For efficient use of electric mobility, the first priority is reducing the weight and space requirements of the installed batteries. At the moment, however, batteries still have a low energy density compared to conventional fuels. This energy density is steadily growing as a result of technological developments, while the battery weight is being reduced.

In addition, vehicle weights are decreasing, thanks to greater use of lightweight construction. Composite materials such as carbon fibre composites are used in this construction. In addition to reducing the weight and the energy requirements of the vehicle, these composites also improve the vehicle dynamics.

An important question in the field of electromobility is: How is the necessary energy fed into the vehicle and which charging technology is used? At present, most charging systems are cable-based.

Depending on the capacity of the connected power source, charging capacities of 10 to 22 kW are currently achieved in Germany. Newer alternatives are also available besides this classic charging model. Inductive charging, in particular, which requires no cable connection, is becoming increasingly important. In this method, electricity is transferred between the battery and charging device wirelessly, by means of a magnetic field. This enhances user convenience and also solves the problem of compatibility with charging systems. Charging at up to 7.2 kW is already possible with this method.

Further developments in technology that allow charging facilities to be installed under roads also offer huge opportunities for increasing vehicle range. Successful implementation of electromobility will also require expansion of the charging infrastructure.

Charging infrastructures that provide access to a higher number of users can generate high demand. In this case, the use of a load management system for the charging point is advantageous. Such a system can alleviate the problem of peak charging loads and make the charging process more efficient.

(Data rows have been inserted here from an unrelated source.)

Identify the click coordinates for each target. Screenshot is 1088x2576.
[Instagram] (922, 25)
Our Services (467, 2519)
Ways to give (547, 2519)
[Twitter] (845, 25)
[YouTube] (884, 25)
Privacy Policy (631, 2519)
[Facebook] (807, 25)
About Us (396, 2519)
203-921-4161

In future, electromobility will also be integrated into the power grid infrastructure on the basis of smart grid concepts. With smart grid services, the vehicle batteries provide electronic storage capacity for excess electricity and, in the event of a supply shortage, return this electricity to the grid, a process also referred to as “vehicle to grid”. The charging stations required to feed the electricity back to the public grid are currently in development. The same applies to the power electronics required to coordinate the flow of electrical energy.